What you have to do → Give back every record exactly, images excluded.
+++++
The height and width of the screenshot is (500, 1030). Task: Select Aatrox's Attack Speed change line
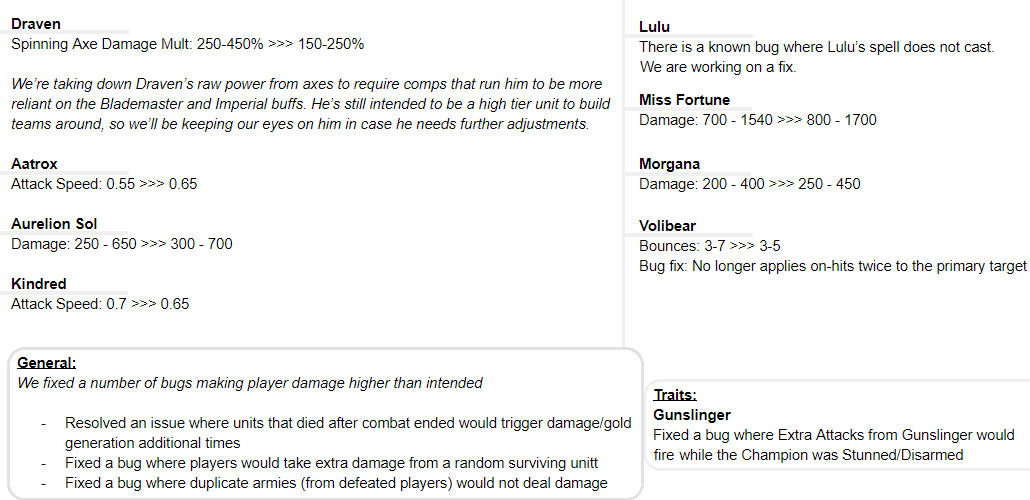pyautogui.click(x=102, y=184)
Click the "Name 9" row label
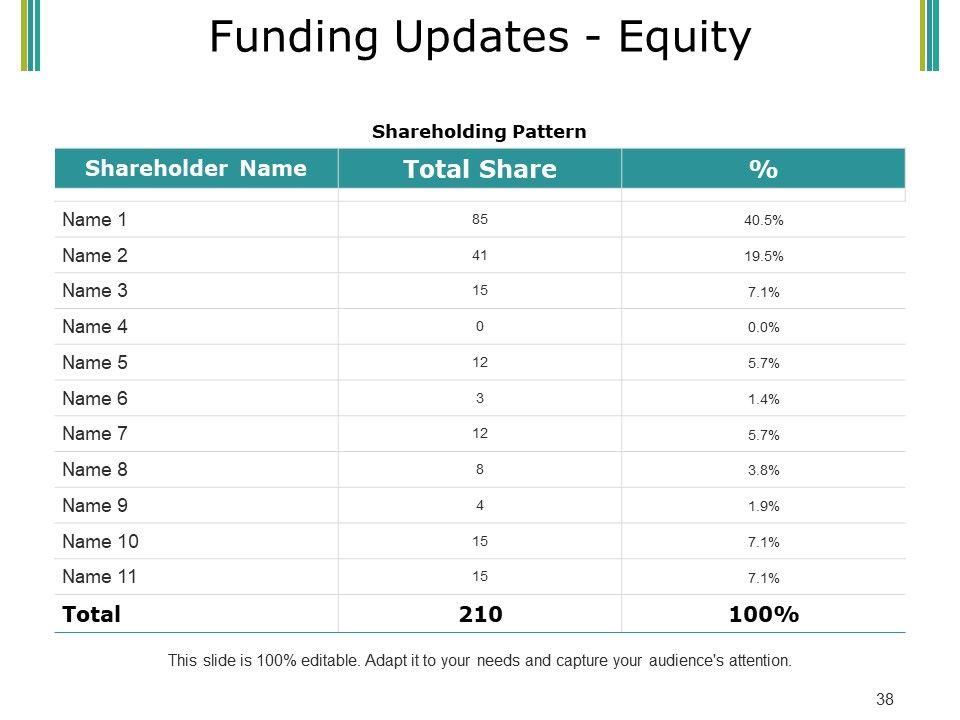Image resolution: width=960 pixels, height=720 pixels. pyautogui.click(x=95, y=506)
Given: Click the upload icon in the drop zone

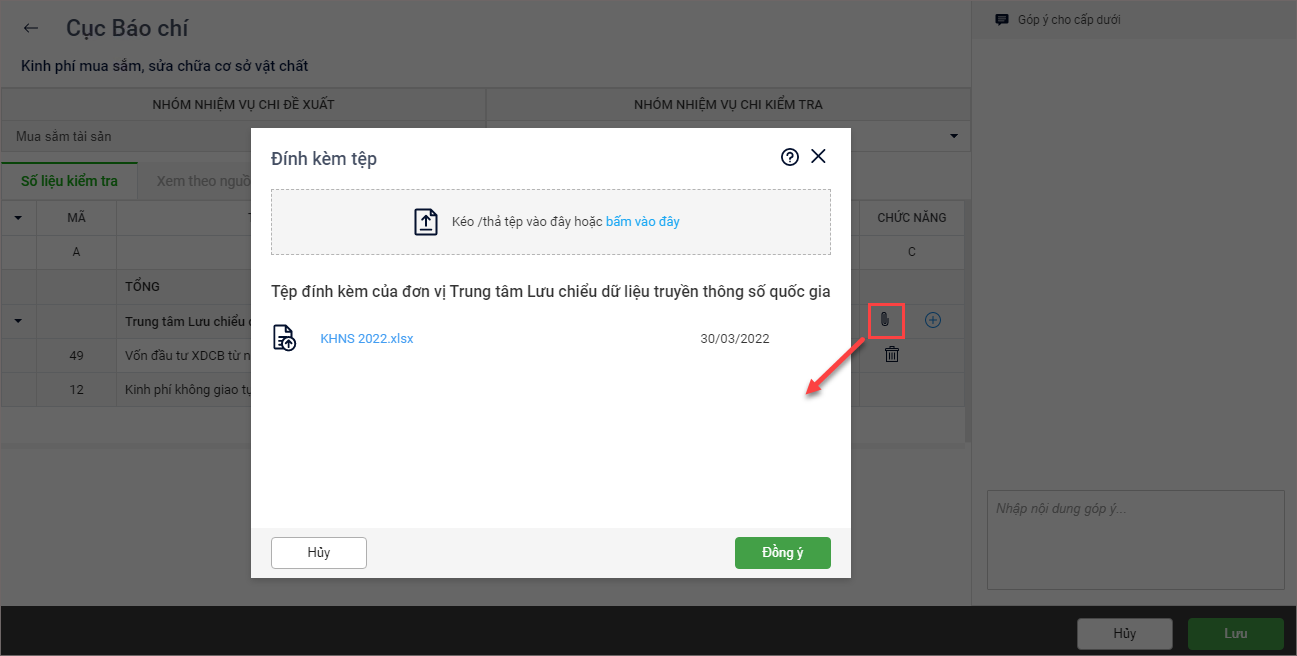Looking at the screenshot, I should (427, 222).
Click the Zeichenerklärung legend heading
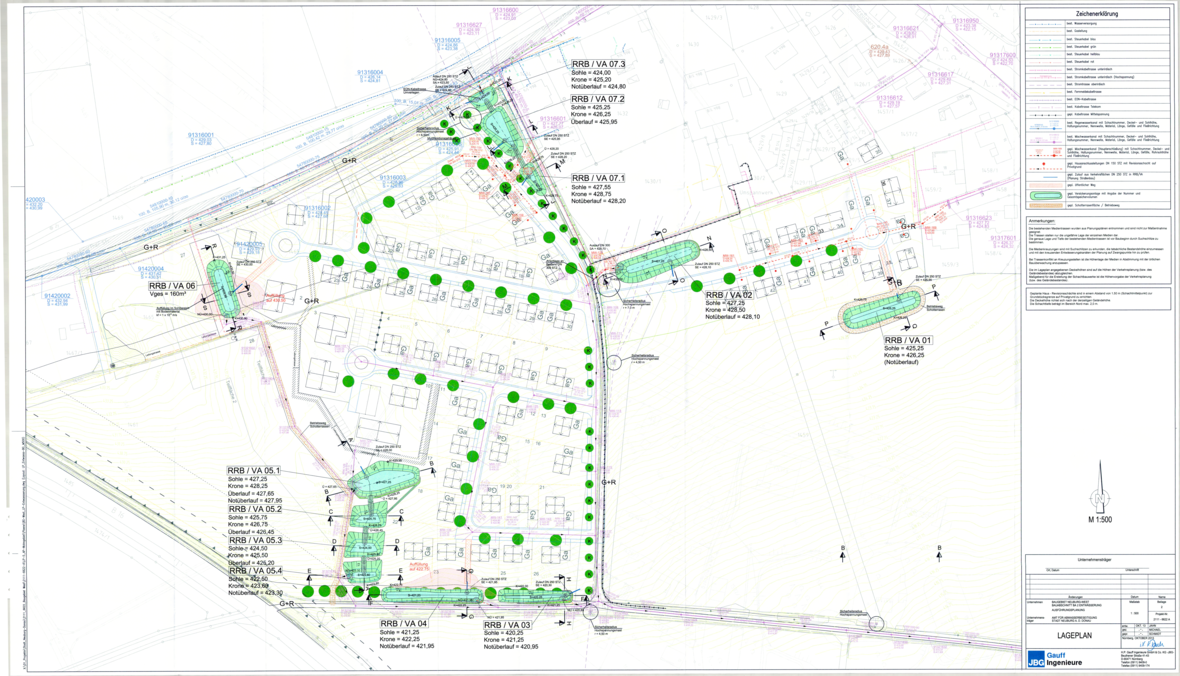 pos(1098,13)
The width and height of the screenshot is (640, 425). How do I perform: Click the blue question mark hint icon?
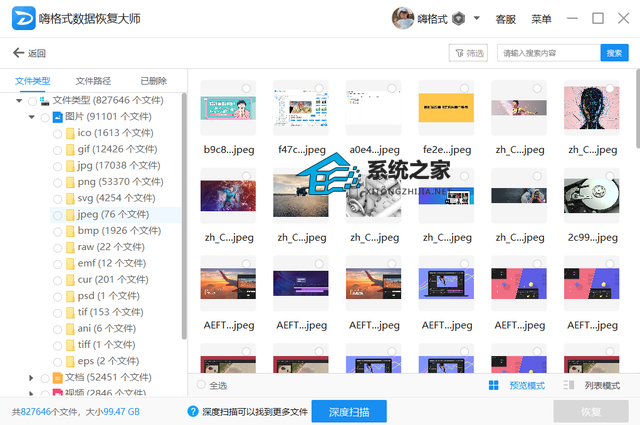193,411
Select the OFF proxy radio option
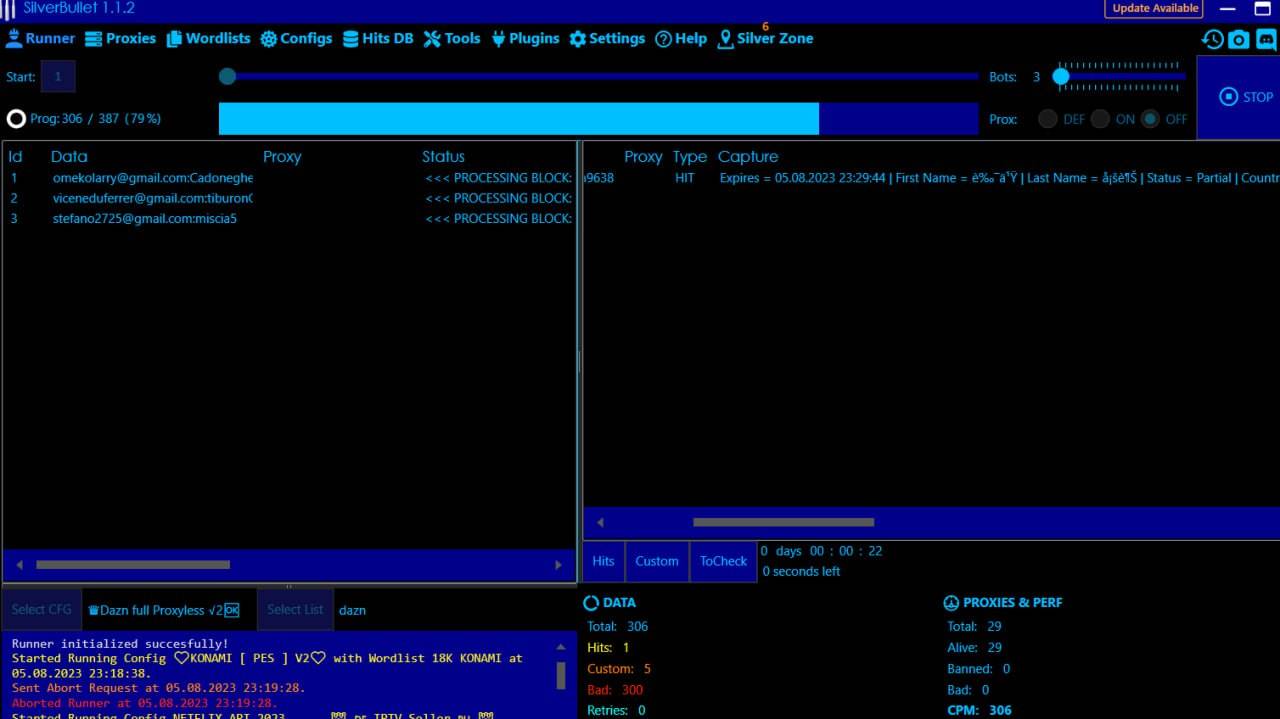This screenshot has width=1280, height=719. (1150, 119)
+++++
Exercise answer →
The height and width of the screenshot is (500, 1030). Task: Select Aatrox's Attack Speed change line
pyautogui.click(x=102, y=184)
Click the "Name 9" row label
Image resolution: width=960 pixels, height=720 pixels. pyautogui.click(x=95, y=506)
Given: Click the upload icon in the drop zone

Looking at the screenshot, I should (427, 222).
Click the Zeichenerklärung legend heading
 pos(1098,13)
The width and height of the screenshot is (640, 425). How do I perform: Click the blue question mark hint icon?
193,411
Select the OFF proxy radio option
This screenshot has width=1280, height=719. (1150, 119)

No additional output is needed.